#### [Work instruction]
A verbatim copy of the data below is the required output.

#### [Records to use]
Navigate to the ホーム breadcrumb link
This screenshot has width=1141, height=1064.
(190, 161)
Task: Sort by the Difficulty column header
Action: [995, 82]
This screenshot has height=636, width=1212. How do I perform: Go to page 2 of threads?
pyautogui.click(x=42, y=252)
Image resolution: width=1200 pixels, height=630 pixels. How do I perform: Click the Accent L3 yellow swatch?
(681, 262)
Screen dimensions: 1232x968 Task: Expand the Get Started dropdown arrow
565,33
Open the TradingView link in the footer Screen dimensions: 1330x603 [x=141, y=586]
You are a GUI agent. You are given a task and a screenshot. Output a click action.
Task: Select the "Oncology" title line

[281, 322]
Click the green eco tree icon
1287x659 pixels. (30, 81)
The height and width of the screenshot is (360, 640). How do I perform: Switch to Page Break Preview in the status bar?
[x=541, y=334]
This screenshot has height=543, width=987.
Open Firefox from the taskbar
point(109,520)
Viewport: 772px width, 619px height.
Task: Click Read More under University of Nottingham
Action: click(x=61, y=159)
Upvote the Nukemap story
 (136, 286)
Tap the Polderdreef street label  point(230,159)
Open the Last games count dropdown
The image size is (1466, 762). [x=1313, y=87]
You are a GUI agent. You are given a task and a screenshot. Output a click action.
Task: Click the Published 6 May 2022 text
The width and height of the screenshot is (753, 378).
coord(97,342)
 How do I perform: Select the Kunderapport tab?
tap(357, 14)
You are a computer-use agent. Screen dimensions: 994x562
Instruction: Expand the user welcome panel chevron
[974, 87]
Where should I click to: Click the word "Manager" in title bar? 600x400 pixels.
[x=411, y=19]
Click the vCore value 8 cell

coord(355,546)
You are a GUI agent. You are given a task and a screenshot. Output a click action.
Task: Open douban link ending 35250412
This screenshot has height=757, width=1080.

#### [Solution]
Navigate to the ホーム breadcrumb link
This screenshot has width=1141, height=1064.
(190, 161)
Task: Sort by the Difficulty column header
Action: [995, 82]
This screenshot has height=636, width=1212. How do I perform: Go to page 2 of threads?
pyautogui.click(x=42, y=252)
Image resolution: width=1200 pixels, height=630 pixels. How do I perform: Click the Accent L3 yellow swatch?
(681, 262)
Screen dimensions: 1232x968 Task: Expand the Get Started dropdown arrow
565,33
Open the TradingView link in the footer Screen dimensions: 1330x603 [x=141, y=586]
You are a GUI agent. You are given a task and a screenshot. Output a click action.
Task: Select the "Oncology" title line

[281, 322]
Click the green eco tree icon
1287x659 pixels. (30, 81)
The height and width of the screenshot is (360, 640). How do I perform: Switch to Page Break Preview in the status bar?
[x=541, y=334]
This screenshot has height=543, width=987.
Open Firefox from the taskbar
point(109,520)
Viewport: 772px width, 619px height.
Task: Click Read More under University of Nottingham
Action: click(x=61, y=159)
Upvote the Nukemap story
 (136, 286)
Tap the Polderdreef street label  point(230,159)
Open the Last games count dropdown
The image size is (1466, 762). [x=1313, y=87]
You are a GUI agent. You are given a task and a screenshot. Output a click action.
Task: Click the Published 6 May 2022 text
The width and height of the screenshot is (753, 378).
coord(97,342)
 How do I perform: Select the Kunderapport tab?
tap(357, 14)
You are a computer-use agent. Screen dimensions: 994x562
Instruction: Expand the user welcome panel chevron
[974, 87]
Where should I click to: Click the word "Manager" in title bar? 600x400 pixels.
[x=411, y=19]
Click the vCore value 8 cell

coord(355,546)
You are a GUI agent. You are given a task and a screenshot. Output a click action.
Task: Open douban link ending 35250412
This screenshot has height=757, width=1080.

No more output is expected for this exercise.